I have been searching how to automate and write files to Excel in Scrapy (CSV). And so far, the only doable command is the tedious, manual method of:
scrapy crawl myscript -o myscript.csv -t csv
I want to be able to format each of these into a more collected "row" format. Further more, is there any way I can make the scraper automated? Ideally, I want the code to run once per day, and I want to be able to notify myself when there has been an update regarding my scrape. With update being a relevant post.
My spider is working, and here is the code:
import scrapy
from scrapy.spiders import XMLFeedSpider
from YahooScrape.items import YahooScrapeItem
class Spider(XMLFeedSpider):
name = "Test"
allowed_domains = ["yahoo.com"]
start_urls = ('https://feeds.finance.yahoo.com/rss/2.0/headline?s=GOOGL',)
itertag = 'item'
def parse_node(self, response, node):
item = {}
item['title'] = node.xpath('title/text()',).extract_first()

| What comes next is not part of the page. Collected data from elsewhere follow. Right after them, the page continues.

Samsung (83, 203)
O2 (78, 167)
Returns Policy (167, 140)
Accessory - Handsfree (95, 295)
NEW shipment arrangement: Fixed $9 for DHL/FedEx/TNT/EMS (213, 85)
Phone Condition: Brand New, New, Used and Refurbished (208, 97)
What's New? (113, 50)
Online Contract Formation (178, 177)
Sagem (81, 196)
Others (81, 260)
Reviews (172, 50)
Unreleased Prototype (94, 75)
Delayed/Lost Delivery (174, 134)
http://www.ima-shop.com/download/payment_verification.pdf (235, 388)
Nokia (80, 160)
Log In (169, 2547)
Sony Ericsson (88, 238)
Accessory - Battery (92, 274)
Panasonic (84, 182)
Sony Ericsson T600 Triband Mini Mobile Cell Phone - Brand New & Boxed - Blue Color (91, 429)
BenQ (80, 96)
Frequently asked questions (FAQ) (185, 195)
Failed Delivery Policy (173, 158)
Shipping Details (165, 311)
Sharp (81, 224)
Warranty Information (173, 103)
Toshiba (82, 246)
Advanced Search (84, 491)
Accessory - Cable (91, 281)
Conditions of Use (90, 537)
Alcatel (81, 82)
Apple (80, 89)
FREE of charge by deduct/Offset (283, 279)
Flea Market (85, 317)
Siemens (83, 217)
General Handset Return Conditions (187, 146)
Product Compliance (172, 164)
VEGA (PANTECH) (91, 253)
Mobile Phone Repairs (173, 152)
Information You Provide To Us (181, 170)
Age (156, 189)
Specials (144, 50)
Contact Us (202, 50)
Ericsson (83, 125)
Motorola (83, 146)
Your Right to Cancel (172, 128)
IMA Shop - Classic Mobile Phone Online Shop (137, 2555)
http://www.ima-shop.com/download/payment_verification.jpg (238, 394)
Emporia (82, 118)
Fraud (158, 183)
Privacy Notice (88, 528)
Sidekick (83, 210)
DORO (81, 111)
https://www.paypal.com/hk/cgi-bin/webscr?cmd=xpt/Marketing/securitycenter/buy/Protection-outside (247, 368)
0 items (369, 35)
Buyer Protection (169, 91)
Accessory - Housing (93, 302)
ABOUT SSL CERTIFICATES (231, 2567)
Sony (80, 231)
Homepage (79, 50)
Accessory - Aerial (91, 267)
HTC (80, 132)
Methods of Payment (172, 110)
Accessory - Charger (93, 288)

item['pubDate'] = node.xpath('link/pubDate/text()').extract_first()
item['link'] = node.xpath('link/text()').extract_first()
item['description'] = node.xpath('description/text()').extract_first()
return item
I am aware that to further export/organize my scraper, I have to edit the pipeline settings (at least according to a big majority of articles I have read).
Below is my pipelines.py code:
class YahooscrapePipeline(object):
def process_item(self, item, spider):
return item
How can I set it so I can just execute the code, and it'll automatically write the code?
Update: I am using ScrapingHubs API, which runs off of shub-module to host my spider. It is very convenient, and easy to use.